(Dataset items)

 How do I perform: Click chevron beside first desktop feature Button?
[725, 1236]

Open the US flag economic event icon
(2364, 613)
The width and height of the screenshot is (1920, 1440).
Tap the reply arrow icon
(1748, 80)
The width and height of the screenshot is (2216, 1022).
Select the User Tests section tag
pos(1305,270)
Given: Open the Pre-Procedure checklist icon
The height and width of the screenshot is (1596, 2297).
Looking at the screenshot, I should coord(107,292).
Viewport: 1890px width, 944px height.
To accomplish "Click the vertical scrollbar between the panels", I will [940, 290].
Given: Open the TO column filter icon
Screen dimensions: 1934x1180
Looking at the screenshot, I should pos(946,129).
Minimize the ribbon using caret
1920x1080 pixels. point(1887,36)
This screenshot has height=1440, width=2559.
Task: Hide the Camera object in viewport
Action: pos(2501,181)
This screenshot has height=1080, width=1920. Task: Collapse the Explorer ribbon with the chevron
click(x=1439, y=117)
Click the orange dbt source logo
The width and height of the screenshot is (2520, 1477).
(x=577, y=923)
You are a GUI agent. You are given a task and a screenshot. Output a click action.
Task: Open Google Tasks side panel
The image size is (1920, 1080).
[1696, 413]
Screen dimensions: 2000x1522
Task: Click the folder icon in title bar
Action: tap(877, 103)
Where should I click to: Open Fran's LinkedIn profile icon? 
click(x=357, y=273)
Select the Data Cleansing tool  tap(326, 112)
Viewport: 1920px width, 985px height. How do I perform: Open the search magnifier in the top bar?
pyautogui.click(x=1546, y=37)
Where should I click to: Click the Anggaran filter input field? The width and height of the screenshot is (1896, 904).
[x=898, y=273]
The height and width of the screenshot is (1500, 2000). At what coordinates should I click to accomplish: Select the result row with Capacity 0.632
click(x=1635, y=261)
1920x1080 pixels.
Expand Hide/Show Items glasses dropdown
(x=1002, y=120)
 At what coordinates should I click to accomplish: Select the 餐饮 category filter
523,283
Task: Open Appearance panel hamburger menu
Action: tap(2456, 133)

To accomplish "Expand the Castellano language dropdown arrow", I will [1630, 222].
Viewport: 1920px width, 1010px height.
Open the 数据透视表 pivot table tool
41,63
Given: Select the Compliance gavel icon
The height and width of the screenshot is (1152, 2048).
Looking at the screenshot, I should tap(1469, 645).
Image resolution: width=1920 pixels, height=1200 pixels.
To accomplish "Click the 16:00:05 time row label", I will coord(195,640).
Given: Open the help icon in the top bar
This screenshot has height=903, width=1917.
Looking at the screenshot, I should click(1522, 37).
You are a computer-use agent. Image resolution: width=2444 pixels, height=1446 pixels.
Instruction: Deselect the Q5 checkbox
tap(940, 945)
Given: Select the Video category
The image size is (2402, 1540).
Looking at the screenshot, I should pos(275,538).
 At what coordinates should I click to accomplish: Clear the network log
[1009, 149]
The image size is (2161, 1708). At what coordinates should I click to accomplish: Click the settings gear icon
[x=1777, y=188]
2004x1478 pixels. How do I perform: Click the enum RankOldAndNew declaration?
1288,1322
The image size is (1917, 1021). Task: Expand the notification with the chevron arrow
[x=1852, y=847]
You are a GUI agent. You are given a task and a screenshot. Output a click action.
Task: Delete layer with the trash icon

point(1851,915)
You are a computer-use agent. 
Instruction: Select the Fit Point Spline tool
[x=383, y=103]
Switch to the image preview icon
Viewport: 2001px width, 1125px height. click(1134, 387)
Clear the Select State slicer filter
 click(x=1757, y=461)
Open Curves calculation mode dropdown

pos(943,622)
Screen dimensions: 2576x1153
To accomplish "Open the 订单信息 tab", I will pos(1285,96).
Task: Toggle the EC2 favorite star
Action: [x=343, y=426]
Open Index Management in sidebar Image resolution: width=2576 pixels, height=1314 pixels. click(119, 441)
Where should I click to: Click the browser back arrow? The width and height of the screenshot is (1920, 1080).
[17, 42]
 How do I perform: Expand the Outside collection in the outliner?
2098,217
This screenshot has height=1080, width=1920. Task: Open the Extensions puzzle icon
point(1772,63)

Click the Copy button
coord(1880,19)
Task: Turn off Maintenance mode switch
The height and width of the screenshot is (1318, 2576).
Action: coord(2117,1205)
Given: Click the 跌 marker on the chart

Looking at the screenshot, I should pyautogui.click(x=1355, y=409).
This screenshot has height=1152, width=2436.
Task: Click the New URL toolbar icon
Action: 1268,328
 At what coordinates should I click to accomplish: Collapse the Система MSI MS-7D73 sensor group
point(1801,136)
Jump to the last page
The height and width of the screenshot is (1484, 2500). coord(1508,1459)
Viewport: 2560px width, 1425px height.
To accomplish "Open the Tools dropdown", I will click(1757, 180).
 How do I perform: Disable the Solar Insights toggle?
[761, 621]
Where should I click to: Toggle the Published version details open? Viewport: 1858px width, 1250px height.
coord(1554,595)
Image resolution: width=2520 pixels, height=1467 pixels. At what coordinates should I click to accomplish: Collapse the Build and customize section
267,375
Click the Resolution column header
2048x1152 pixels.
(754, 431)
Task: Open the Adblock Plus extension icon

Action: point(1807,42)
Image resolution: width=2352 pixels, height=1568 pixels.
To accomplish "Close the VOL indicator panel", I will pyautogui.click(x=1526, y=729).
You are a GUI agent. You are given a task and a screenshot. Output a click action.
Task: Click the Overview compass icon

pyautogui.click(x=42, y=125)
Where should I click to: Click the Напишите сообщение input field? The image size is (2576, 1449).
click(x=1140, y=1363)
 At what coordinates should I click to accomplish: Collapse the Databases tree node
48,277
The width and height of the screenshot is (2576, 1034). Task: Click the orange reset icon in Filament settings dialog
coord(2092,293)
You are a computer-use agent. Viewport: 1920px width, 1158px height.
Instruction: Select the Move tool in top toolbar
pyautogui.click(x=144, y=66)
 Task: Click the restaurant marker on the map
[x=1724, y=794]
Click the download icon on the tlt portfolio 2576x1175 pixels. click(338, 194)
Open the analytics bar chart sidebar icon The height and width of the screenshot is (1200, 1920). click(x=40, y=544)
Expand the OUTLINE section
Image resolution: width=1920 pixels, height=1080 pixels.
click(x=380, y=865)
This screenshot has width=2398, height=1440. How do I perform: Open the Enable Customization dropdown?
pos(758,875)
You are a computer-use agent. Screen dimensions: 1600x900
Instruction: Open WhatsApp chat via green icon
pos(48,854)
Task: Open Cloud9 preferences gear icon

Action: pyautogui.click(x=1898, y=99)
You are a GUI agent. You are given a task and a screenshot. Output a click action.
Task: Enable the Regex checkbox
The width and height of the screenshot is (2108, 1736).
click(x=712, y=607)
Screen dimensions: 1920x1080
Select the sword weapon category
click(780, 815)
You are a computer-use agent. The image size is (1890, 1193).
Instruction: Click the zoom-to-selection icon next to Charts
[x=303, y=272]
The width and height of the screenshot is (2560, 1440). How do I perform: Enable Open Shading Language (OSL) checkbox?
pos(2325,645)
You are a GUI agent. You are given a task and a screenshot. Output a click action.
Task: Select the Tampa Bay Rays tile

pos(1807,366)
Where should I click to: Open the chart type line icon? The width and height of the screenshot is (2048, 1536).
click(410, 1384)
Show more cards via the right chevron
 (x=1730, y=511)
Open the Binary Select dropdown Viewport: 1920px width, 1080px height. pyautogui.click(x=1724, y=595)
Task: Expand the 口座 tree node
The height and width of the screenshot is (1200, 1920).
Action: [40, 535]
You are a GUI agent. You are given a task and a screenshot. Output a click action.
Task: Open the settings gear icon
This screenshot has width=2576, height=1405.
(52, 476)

**WORK ITEM:** Return the data exactly. Include every record.

**EXERCISE OUTPUT:**
 How do I perform: Click chevron beside first desktop feature Button?
[725, 1236]

Open the US flag economic event icon
(2364, 613)
The width and height of the screenshot is (1920, 1440).
Tap the reply arrow icon
(1748, 80)
The width and height of the screenshot is (2216, 1022).
Select the User Tests section tag
pos(1305,270)
Given: Open the Pre-Procedure checklist icon
The height and width of the screenshot is (1596, 2297).
Looking at the screenshot, I should coord(107,292).
Viewport: 1890px width, 944px height.
To accomplish "Click the vertical scrollbar between the panels", I will [940, 290].
Given: Open the TO column filter icon
Screen dimensions: 1934x1180
Looking at the screenshot, I should pos(946,129).
Minimize the ribbon using caret
1920x1080 pixels. point(1887,36)
This screenshot has height=1440, width=2559.
Task: Hide the Camera object in viewport
Action: pos(2501,181)
This screenshot has height=1080, width=1920. Task: Collapse the Explorer ribbon with the chevron
click(x=1439, y=117)
Click the orange dbt source logo
The width and height of the screenshot is (2520, 1477).
(x=577, y=923)
You are a GUI agent. You are given a task and a screenshot. Output a click action.
Task: Open Google Tasks side panel
The image size is (1920, 1080).
[1696, 413]
Screen dimensions: 2000x1522
Task: Click the folder icon in title bar
Action: tap(877, 103)
Where should I click to: Open Fran's LinkedIn profile icon? 
click(x=357, y=273)
Select the Data Cleansing tool  tap(326, 112)
Viewport: 1920px width, 985px height. How do I perform: Open the search magnifier in the top bar?
pyautogui.click(x=1546, y=37)
Where should I click to: Click the Anggaran filter input field? The width and height of the screenshot is (1896, 904).
[x=898, y=273]
The height and width of the screenshot is (1500, 2000). At what coordinates should I click to accomplish: Select the result row with Capacity 0.632
click(x=1635, y=261)
1920x1080 pixels.
Expand Hide/Show Items glasses dropdown
(x=1002, y=120)
 At what coordinates should I click to accomplish: Select the 餐饮 category filter
523,283
Task: Open Appearance panel hamburger menu
Action: tap(2456, 133)

To accomplish "Expand the Castellano language dropdown arrow", I will [1630, 222].
Viewport: 1920px width, 1010px height.
Open the 数据透视表 pivot table tool
41,63
Given: Select the Compliance gavel icon
The height and width of the screenshot is (1152, 2048).
Looking at the screenshot, I should tap(1469, 645).
Image resolution: width=1920 pixels, height=1200 pixels.
To accomplish "Click the 16:00:05 time row label", I will coord(195,640).
Given: Open the help icon in the top bar
This screenshot has height=903, width=1917.
Looking at the screenshot, I should click(1522, 37).
You are a computer-use agent. Image resolution: width=2444 pixels, height=1446 pixels.
Instruction: Deselect the Q5 checkbox
tap(940, 945)
Given: Select the Video category
The image size is (2402, 1540).
Looking at the screenshot, I should pos(275,538).
 At what coordinates should I click to accomplish: Clear the network log
[1009, 149]
The image size is (2161, 1708). At what coordinates should I click to accomplish: Click the settings gear icon
[x=1777, y=188]
2004x1478 pixels. How do I perform: Click the enum RankOldAndNew declaration?
1288,1322
The image size is (1917, 1021). Task: Expand the notification with the chevron arrow
[x=1852, y=847]
You are a GUI agent. You are given a task and a screenshot. Output a click action.
Task: Delete layer with the trash icon

point(1851,915)
You are a computer-use agent. 
Instruction: Select the Fit Point Spline tool
[x=383, y=103]
Switch to the image preview icon
Viewport: 2001px width, 1125px height. click(1134, 387)
Clear the Select State slicer filter
 click(x=1757, y=461)
Open Curves calculation mode dropdown

pos(943,622)
Screen dimensions: 2576x1153
To accomplish "Open the 订单信息 tab", I will pos(1285,96).
Task: Toggle the EC2 favorite star
Action: [x=343, y=426]
Open Index Management in sidebar Image resolution: width=2576 pixels, height=1314 pixels. click(119, 441)
Where should I click to: Click the browser back arrow? The width and height of the screenshot is (1920, 1080).
[17, 42]
 How do I perform: Expand the Outside collection in the outliner?
2098,217
This screenshot has height=1080, width=1920. Task: Open the Extensions puzzle icon
point(1772,63)

Click the Copy button
coord(1880,19)
Task: Turn off Maintenance mode switch
The height and width of the screenshot is (1318, 2576).
Action: coord(2117,1205)
Given: Click the 跌 marker on the chart

Looking at the screenshot, I should pyautogui.click(x=1355, y=409).
This screenshot has height=1152, width=2436.
Task: Click the New URL toolbar icon
Action: 1268,328
 At what coordinates should I click to accomplish: Collapse the Система MSI MS-7D73 sensor group
point(1801,136)
Jump to the last page
The height and width of the screenshot is (1484, 2500). coord(1508,1459)
Viewport: 2560px width, 1425px height.
To accomplish "Open the Tools dropdown", I will click(1757, 180).
 How do I perform: Disable the Solar Insights toggle?
[761, 621]
Where should I click to: Toggle the Published version details open? Viewport: 1858px width, 1250px height.
coord(1554,595)
Image resolution: width=2520 pixels, height=1467 pixels. At what coordinates should I click to accomplish: Collapse the Build and customize section
267,375
Click the Resolution column header
2048x1152 pixels.
(754, 431)
Task: Open the Adblock Plus extension icon

Action: point(1807,42)
Image resolution: width=2352 pixels, height=1568 pixels.
To accomplish "Close the VOL indicator panel", I will pyautogui.click(x=1526, y=729).
You are a GUI agent. You are given a task and a screenshot. Output a click action.
Task: Click the Overview compass icon

pyautogui.click(x=42, y=125)
Where should I click to: Click the Напишите сообщение input field? The image size is (2576, 1449).
click(x=1140, y=1363)
 At what coordinates should I click to accomplish: Collapse the Databases tree node
48,277
The width and height of the screenshot is (2576, 1034). Task: Click the orange reset icon in Filament settings dialog
coord(2092,293)
You are a computer-use agent. Viewport: 1920px width, 1158px height.
Instruction: Select the Move tool in top toolbar
pyautogui.click(x=144, y=66)
 Task: Click the restaurant marker on the map
[x=1724, y=794]
Click the download icon on the tlt portfolio 2576x1175 pixels. click(338, 194)
Open the analytics bar chart sidebar icon The height and width of the screenshot is (1200, 1920). click(x=40, y=544)
Expand the OUTLINE section
Image resolution: width=1920 pixels, height=1080 pixels.
click(x=380, y=865)
This screenshot has width=2398, height=1440. How do I perform: Open the Enable Customization dropdown?
pos(758,875)
You are a computer-use agent. Screen dimensions: 1600x900
Instruction: Open WhatsApp chat via green icon
pos(48,854)
Task: Open Cloud9 preferences gear icon

Action: pyautogui.click(x=1898, y=99)
You are a GUI agent. You are given a task and a screenshot. Output a click action.
Task: Enable the Regex checkbox
The width and height of the screenshot is (2108, 1736).
click(x=712, y=607)
Screen dimensions: 1920x1080
Select the sword weapon category
click(780, 815)
You are a computer-use agent. The image size is (1890, 1193).
Instruction: Click the zoom-to-selection icon next to Charts
[x=303, y=272]
The width and height of the screenshot is (2560, 1440). How do I perform: Enable Open Shading Language (OSL) checkbox?
pos(2325,645)
You are a GUI agent. You are given a task and a screenshot. Output a click action.
Task: Select the Tampa Bay Rays tile

pos(1807,366)
Where should I click to: Open the chart type line icon? The width and height of the screenshot is (2048, 1536).
click(410, 1384)
Show more cards via the right chevron
 (x=1730, y=511)
Open the Binary Select dropdown Viewport: 1920px width, 1080px height. pyautogui.click(x=1724, y=595)
Task: Expand the 口座 tree node
The height and width of the screenshot is (1200, 1920).
Action: [40, 535]
You are a GUI agent. You are given a task and a screenshot. Output a click action.
Task: Open the settings gear icon
This screenshot has width=2576, height=1405.
(52, 476)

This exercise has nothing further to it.